Regular Expressions: Internationalization and Customization

Document number:   N1500 = 03-0083
Date:   September 22, 2003
Project:   Programming Language C++
Reference:   ISO/IEC IS 14882:1998(E)
Reply to:   Pete Becker
  Dinkumware, Ltd.
  petebecker@acm.org


Give me but one firm spot on which to stand, and I will move the earth.
-- Archimedes on the lever, quoted in The Oxford Dictionary of Quotations, Second Edition, Oxford University Press, London, 1953, p. 14

Regular expressions are a powerful tool that can be used to search text for occurrences of patterns of characters. If the formal language used to define the search pattern is too hard to understand or too hard to apply, however, the user has no firm spot on which to stand, and it will be the fulcrum, not the earth, that moves. Designing this formal language requires recognizing that flexibility and understandability can easily become antagonists.

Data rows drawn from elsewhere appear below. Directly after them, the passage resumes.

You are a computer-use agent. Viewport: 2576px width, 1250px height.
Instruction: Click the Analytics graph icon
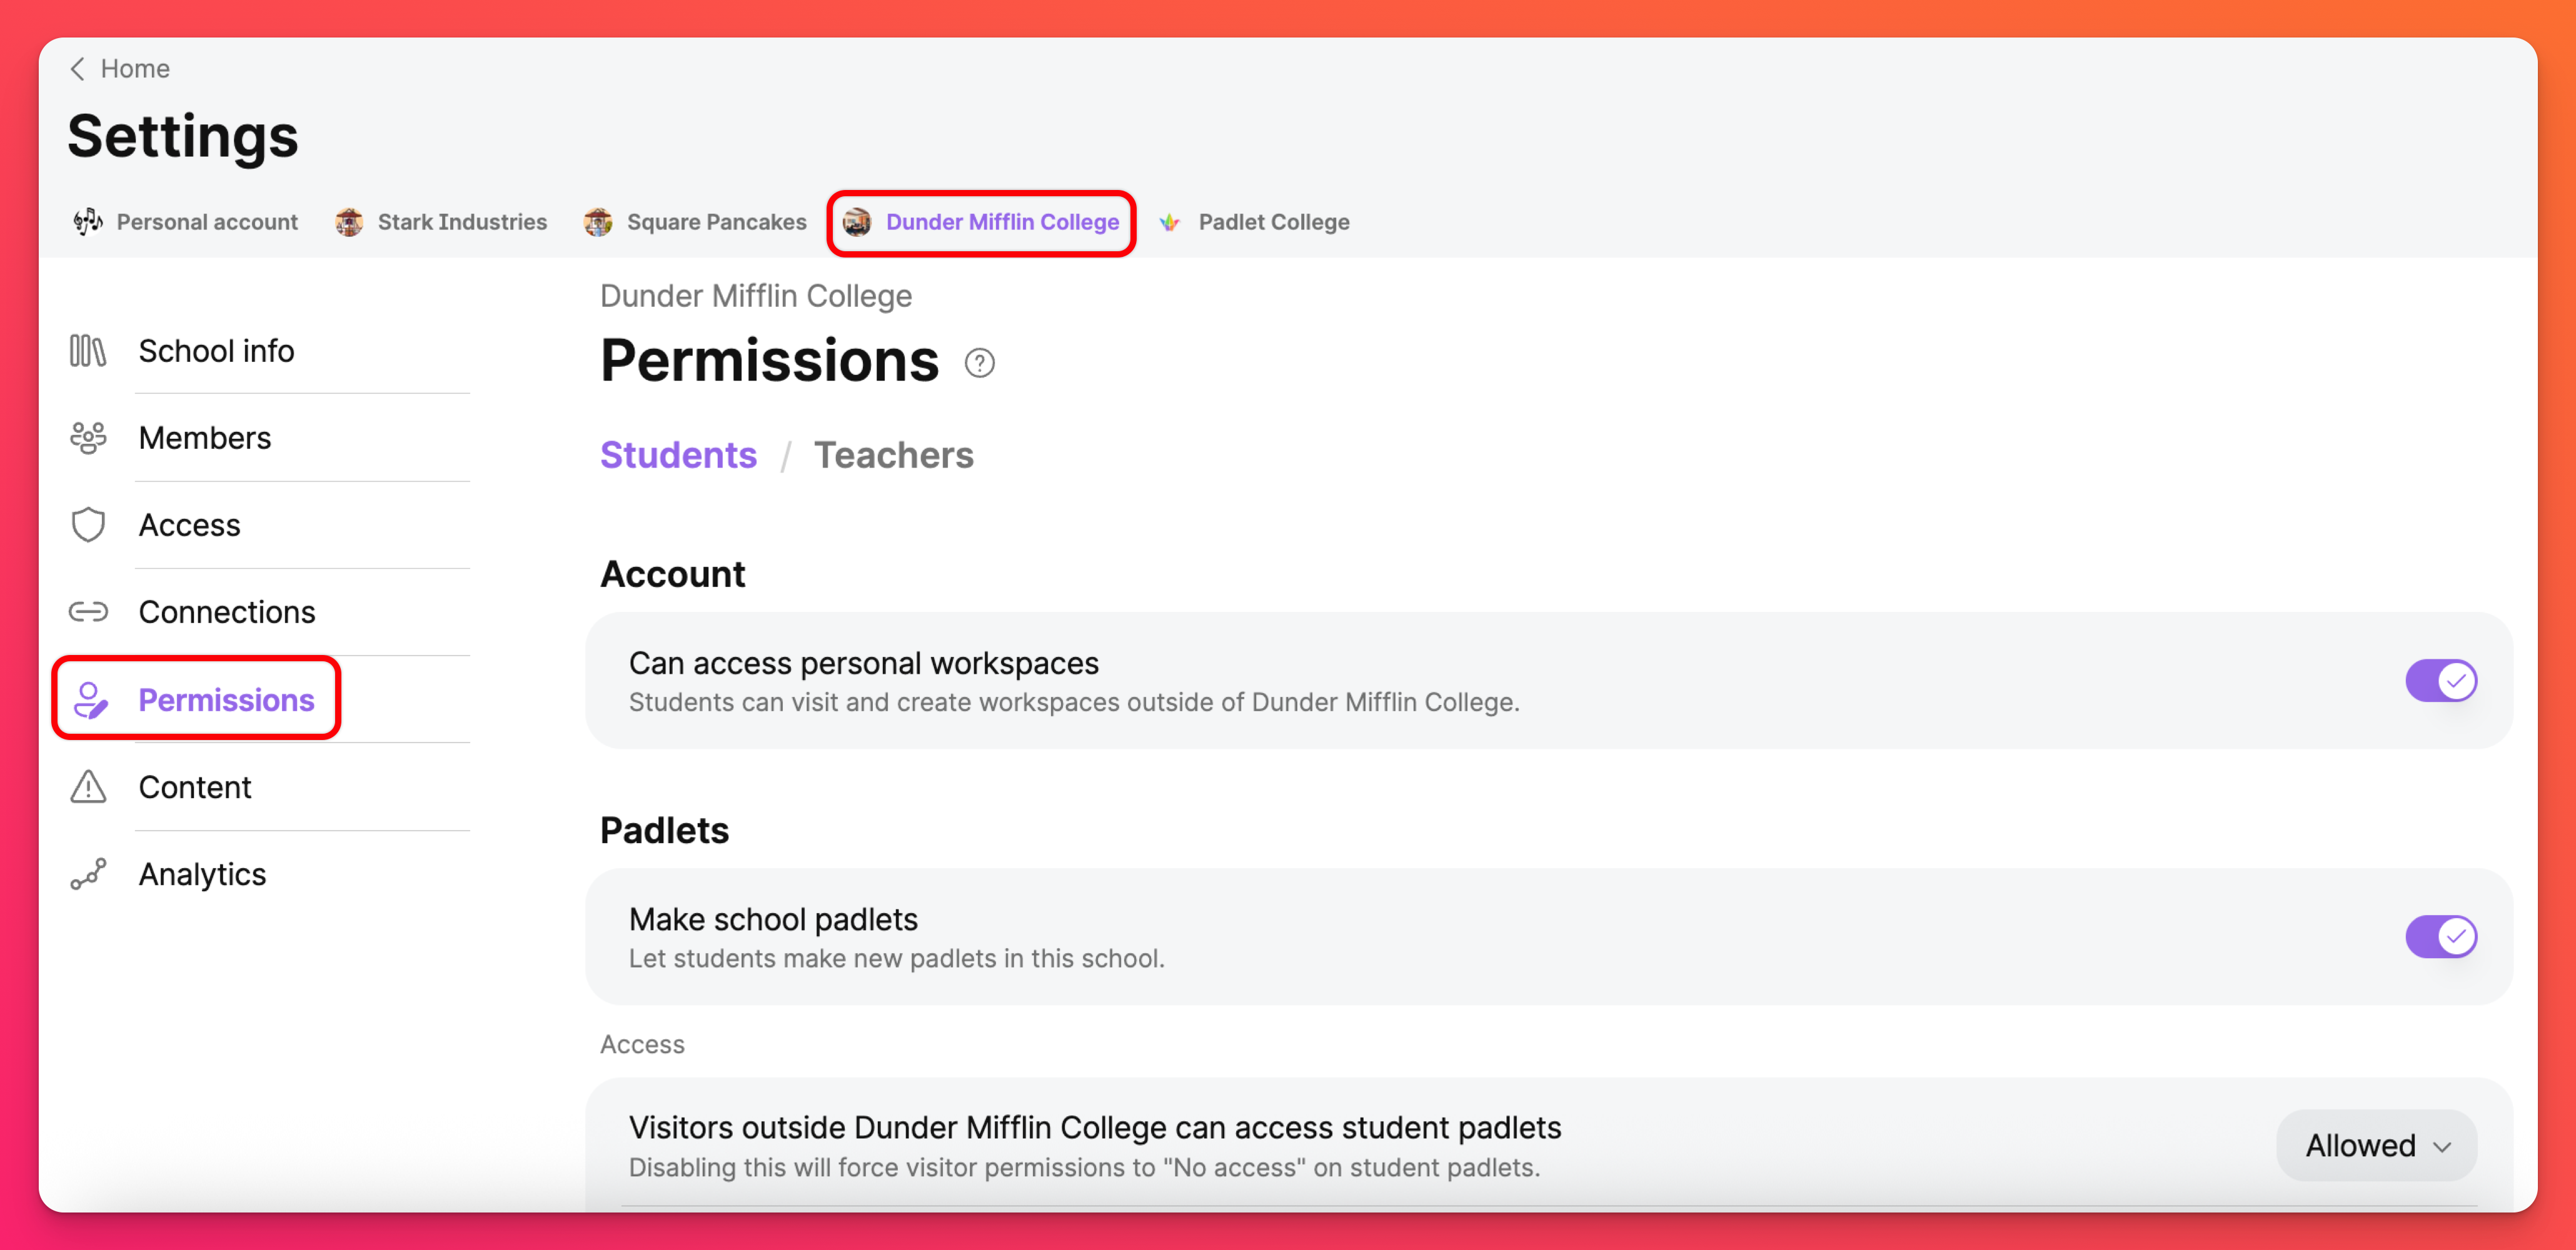(88, 874)
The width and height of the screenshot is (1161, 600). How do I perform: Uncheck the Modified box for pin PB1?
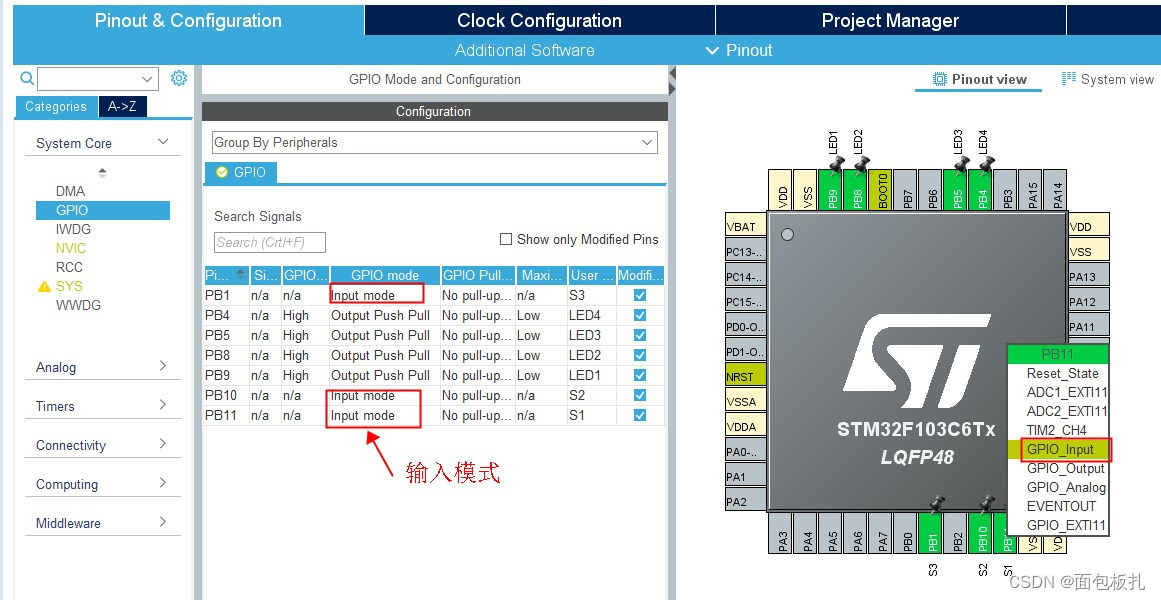(x=640, y=295)
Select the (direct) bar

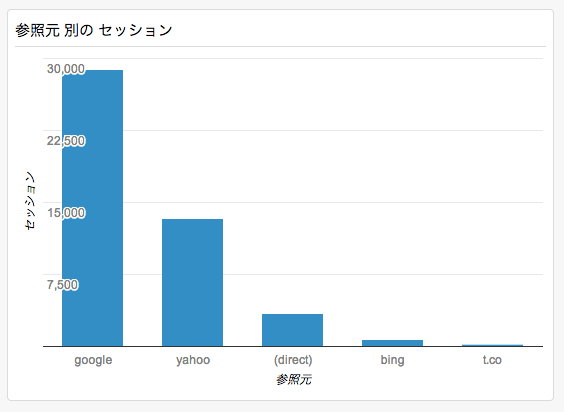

The regular expression proposal (N1429) is based on the regular expression support in ECMAScript and in POSIX. It offers richer internationalization and customization capabilities than either of these standards. This paper reviews the internationalization support in the two underlying standards as well as the support in the regular expression proposal, and recommends that we be cautious in enhancing the capabilities of regular expressions beyond those provided by these two standards.

Basics

When using regular expressions, character sequences occur in two distinct contexts: the pattern text which defines the regular expression itself and the target text which is the text to be searched for occurrences of the pattern. A regular expression implementation typically compiles the pattern text into an intermediate representation which is used by the search algorithms to find matches in the target text.

A regular expression pattern uses a set of special characters (e.g. the familiar ".*") to invoke special matching rules. All characters that are not special characters are ordinary characters. Ordinary characters in the pattern text match characters in the target text only if the two characters have exactly the same bit pattern. Other than in a POSIX bracket expression there are no special considerations for variable width characters in the pattern text. Consequently, a multi-character sequence in the pattern text matches the target text only if the same sequence of characters occurs in the target text.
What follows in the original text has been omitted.